When we got to the sugar bush we took the birch-bark dishes out of the storage and the women began tapping the trees. We had queer-shaped axes made of iron. Our sugar camp was always near Mille Lac, and the men cut holes in the ice, put something over their heads, and fished through the ice. There were plenty of big fish in those days, and the men speared them. My father had some wire, and he made fishhooks and tied them on basswood cord, and he got lots of pickerel that way. A food cache was always near the sugar camp. We opened that and had all kinds of nice food that we had stored in the fall. There were cedar-bark bags of rice and there were cranberries sewed in birch-bark makuks and long strings of dried potatoes and apples. Grandmother had charge of all this, and made the young girls do the work. As soon as the little creeks opened, the boys caught lots of small fish, and my sister and I carried them to the camp and dried them on a frame. My mother had two or three big brass kettles that she had bought from an English trader and a few tin pails from the American trader. She used these in making the sugar.

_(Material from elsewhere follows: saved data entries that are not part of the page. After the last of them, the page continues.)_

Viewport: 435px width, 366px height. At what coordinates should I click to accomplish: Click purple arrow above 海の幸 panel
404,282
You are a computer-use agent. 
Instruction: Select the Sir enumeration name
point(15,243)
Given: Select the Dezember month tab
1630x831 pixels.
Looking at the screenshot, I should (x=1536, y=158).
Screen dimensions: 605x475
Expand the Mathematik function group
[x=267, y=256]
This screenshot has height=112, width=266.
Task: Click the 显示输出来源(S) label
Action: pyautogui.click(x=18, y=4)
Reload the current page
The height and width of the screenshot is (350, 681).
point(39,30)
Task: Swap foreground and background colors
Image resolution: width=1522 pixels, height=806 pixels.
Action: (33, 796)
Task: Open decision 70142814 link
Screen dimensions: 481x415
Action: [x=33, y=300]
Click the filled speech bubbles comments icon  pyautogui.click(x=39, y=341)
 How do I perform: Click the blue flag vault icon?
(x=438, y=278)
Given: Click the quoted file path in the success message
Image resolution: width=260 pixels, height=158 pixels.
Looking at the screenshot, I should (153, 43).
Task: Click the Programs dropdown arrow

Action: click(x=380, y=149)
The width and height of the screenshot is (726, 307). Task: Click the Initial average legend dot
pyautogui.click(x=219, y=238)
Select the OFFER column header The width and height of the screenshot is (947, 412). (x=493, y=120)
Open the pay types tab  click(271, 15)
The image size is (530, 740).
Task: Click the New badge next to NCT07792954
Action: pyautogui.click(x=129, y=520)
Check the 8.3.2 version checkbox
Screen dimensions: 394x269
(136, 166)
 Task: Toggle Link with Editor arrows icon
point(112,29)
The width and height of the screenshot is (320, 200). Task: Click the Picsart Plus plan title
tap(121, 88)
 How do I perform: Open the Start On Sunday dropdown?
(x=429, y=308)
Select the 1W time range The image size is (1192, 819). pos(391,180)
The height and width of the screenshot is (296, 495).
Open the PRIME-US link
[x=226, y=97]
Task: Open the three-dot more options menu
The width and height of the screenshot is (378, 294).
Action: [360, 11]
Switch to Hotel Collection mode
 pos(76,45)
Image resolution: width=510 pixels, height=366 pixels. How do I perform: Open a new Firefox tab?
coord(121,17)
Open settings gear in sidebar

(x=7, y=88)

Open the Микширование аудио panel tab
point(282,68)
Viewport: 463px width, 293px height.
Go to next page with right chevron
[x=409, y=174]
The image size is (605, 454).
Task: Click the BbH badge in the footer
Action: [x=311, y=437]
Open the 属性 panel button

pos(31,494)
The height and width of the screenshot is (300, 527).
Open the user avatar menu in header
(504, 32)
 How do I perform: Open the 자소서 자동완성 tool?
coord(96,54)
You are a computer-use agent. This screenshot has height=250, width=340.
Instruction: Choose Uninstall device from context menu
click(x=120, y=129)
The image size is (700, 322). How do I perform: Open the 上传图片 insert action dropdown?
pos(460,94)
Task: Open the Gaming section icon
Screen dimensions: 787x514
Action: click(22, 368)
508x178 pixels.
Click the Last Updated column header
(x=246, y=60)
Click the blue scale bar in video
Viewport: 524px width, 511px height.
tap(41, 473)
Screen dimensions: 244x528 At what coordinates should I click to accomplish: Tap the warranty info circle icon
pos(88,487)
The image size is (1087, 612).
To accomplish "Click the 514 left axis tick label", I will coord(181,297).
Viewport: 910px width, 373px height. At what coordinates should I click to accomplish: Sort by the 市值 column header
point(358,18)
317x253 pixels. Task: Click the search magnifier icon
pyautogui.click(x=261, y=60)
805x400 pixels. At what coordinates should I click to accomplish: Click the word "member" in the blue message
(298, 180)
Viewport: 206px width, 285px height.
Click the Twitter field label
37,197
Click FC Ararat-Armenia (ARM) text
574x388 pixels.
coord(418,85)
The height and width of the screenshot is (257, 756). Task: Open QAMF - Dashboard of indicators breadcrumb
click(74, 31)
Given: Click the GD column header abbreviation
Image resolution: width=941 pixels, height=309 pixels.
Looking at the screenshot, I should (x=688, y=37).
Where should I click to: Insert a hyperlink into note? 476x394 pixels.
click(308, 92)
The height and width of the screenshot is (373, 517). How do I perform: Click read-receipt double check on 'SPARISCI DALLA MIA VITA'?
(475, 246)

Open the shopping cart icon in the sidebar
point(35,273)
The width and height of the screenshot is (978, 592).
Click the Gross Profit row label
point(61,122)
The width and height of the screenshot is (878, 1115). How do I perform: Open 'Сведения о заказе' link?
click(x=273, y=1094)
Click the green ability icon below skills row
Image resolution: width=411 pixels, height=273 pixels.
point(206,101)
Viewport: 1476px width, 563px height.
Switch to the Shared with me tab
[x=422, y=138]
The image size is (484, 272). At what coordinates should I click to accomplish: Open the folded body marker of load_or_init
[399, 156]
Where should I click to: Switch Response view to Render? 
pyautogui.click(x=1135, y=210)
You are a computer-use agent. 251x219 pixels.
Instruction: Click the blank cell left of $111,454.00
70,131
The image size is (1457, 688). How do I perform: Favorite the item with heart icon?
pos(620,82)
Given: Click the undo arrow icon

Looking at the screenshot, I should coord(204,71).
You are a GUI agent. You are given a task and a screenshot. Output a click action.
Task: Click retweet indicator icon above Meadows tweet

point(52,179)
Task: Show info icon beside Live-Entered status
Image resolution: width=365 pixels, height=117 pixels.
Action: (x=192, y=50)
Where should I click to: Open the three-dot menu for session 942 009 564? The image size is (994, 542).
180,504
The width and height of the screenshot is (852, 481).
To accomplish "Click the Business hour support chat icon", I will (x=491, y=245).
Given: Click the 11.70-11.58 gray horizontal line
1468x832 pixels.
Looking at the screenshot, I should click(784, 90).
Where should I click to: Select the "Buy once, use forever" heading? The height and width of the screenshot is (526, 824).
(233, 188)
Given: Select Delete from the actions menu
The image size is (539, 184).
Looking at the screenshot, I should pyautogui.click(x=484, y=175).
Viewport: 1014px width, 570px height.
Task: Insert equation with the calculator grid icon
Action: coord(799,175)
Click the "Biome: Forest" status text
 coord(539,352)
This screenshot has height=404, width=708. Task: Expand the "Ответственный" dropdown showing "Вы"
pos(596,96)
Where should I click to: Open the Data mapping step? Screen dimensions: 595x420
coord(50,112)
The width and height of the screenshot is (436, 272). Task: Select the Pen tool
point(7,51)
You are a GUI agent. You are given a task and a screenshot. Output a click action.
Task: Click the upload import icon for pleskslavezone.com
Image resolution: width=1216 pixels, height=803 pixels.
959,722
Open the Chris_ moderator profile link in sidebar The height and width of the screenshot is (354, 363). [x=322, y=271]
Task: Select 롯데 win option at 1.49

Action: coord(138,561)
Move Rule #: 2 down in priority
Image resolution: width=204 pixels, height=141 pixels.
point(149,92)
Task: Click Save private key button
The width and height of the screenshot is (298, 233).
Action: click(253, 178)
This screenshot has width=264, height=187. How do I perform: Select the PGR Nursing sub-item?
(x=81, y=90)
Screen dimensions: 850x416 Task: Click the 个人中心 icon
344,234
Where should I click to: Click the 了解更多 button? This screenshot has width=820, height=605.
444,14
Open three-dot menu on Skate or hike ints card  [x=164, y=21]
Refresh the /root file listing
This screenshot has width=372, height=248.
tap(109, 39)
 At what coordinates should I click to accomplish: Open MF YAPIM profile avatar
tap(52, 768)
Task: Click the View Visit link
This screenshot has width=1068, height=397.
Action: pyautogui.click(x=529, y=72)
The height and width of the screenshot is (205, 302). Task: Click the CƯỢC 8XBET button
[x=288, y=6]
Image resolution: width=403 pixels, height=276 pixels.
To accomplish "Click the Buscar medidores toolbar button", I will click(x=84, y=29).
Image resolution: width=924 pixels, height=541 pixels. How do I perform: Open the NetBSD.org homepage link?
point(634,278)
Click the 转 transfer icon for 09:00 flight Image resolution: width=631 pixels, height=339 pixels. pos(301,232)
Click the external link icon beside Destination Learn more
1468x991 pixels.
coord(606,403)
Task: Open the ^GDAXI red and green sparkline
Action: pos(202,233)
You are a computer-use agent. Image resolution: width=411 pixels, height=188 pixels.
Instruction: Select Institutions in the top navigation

We had plenty of birch-bark dishes, but the children ate mostly from the large shells that we got along the lake shore. We had sauce from the dried cranberries and blueberries sweetened with the new maple sugar. The women gathered the inside bark of the cedar. This can only be gotten in the spring, and we got plenty of it for making mats and bags.


Toward the end of the sugar season there was a great deal of thick syrup called the “last run of sap,” and we had lots of fish that we had dried. This provided us with food during the time we were making our gardens.


The six families went together, and the distance was not long. Each family had a large bark house with a platform along each side, like the lodge in which the maple sap was boiled. We renewed the bark if necessary, and this was our summer home. The camps extended along the lake shore, and each family had its own garden. We added to our garden every year, my father and brothers breaking the ground with old axes, bones, or anything that would cut and break up the ground. My father had wooden hoes that he made, and sometimes we used the shoulder blade of a large deer or a moose, holding it in the hand. We planted potatoes, corn, and pumpkins. These were the principal crops. After the garden was planted the Mide gathered together, made a feast, and asked the Mide manido to bless the garden. They had a kind of ceremony and sang Mide songs. Old women could attend this feast, but no young people were allowed. Children were afraid when their parents told them to keep away from such a place. The gardens were never watered. A scarecrow made of straw was always put in a garden.


In the spring we had pigeons to eat. They came in flocks and the men put up long fish nets on poles, just the same as in the water, and caught the pigeons in that way. We boiled them with potatoes and with meat. We went to get wild potatoes in the spring and a little later the blueberries, gooseberries, and June berries were ripe along the lake shore. The previous fall the women had tied green rice in long bundles and at this time they took it out, parched and pounded it, and we had that for food. There was scarcely an idle person around the place. The women made cedar-bark mats and bags for summer use. By that time the reeds for making floor mats were ready for use. They grew in a certain place and the girls carried them to the camp. We gathered plenty of the basswood bark and birch bark, using our canoes along the lake and the streams. We dried berries and put them in bags for winter use. During the summer we frequently slept in the open.



Next came the rice season. The rice fields were quite a distance away and we went there and camped while we gathered rice. Then we returned to our summer camp and harvested our potatoes, corn, pumpkins, and squash, putting them in caches which were not far from the gardens.


By this time the men had gone away for the fall trapping. When the harvest was over and colder weather came, the women began their fall fishing, often working at this until after the snow came. When the men returned from the fall trapping we started for the winter camp.


---

Reference:


Densmore, Frances. 1929. “Chippewa Customs.” In Bulletin, xii, 209 , plates. Washington: U.S. Govt. printing office.